Bottom line: Either be absolutely sure you won’t ever need to grow your volume beyond the A-SIS limitations of your hardware platform, or run “sis undo” before the sum of the “used” and “saved” columns of “df -s” reaches the volume limit.
Postscript: If you were thinking – like I was – that ONTAP 7.3 would up the A-SIS limitations, apparently you need to think again.
Postscript 2: See also NOW KB35784, as pointed out by Dan C on Scott Lowe’s blog.

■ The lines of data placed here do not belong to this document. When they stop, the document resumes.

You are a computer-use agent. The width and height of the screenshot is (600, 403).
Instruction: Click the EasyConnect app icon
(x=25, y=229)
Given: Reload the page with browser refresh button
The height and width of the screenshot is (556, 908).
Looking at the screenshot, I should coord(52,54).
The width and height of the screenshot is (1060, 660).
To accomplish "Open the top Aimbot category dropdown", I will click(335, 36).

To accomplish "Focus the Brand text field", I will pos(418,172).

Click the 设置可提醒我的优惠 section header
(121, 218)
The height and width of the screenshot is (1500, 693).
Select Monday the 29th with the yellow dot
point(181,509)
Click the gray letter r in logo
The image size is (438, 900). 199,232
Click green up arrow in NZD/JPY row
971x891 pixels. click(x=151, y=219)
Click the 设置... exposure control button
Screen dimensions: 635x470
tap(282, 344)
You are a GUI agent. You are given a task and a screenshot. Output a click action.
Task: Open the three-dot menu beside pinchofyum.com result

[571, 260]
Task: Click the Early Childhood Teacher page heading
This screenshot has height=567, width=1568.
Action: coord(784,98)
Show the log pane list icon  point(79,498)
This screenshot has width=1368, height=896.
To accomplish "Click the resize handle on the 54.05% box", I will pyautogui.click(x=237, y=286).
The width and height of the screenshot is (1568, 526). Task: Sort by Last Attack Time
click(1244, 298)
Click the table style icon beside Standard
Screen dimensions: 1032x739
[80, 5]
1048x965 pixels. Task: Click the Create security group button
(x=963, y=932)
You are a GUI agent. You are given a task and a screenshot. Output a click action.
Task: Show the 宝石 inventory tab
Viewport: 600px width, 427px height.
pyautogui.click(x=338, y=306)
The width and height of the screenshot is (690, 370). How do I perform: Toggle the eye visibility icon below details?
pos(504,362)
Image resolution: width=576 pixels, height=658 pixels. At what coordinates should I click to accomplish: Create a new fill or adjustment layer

Good news Andy. A new version of TR-3505 (rev 5) has been released and volume limits have been restated. In your example, a FAS2050 with a 1TB volume, getting 50% dedupe savings and with 500GB of physical (deduped) data will not have to be resized, but in fact could grow to a logical size of 16TB. On page 19: “The maximum shared data limit per volume for deduplication is 16TB, regardless of the platform type. Once this limit is reached, there is no more deduplication of data in the volume, but writes to the volume continue to work successfully until the volume gets completely full.” I am sorry this was not communicated very clearly in earlier versions of TR-3505 and we made sure to clarify this in Rev 5.
As far as raising the hard volume limits for dedupe, we tried like the devil to get this into 7.3 but had some technical hurdles we just couldn’t clear in time for that release. I’ve taken a vow of silence when discussing unannounced deudpe enhancements, but rest assured that we want to raise vollume limits too and an announcement will be forthcoming.
Here is the link to the Rev 5 TR-3505 http://communities.netapp.com/docs/DOC-1642 on the NetApp dedupe community, it will also be posted soon on http://www.netapp.com in the technical library.
Thanks for the comment, and the link to the updated document. However, I’m not sure that the situation I’m talking about changes (we’re haven’t upgraded from 7.2.4/7.2.4L1 yet): Where you run into the maximum deduplicated volume size, or know you will, and need to turn A-SIS off and run “sis undo” to grow the volume past that limit – the situation where you risk running into the following message on a 100% full volume:
[sis.undo.nospace:warning]: Undoing shared blocks on volume /vol/vol1 has aborted because there is insufficient free space. Data blocks that were still shared at the time the undo operation stopped will remain shared. Blocks already processed by the undo operation are no longer shared.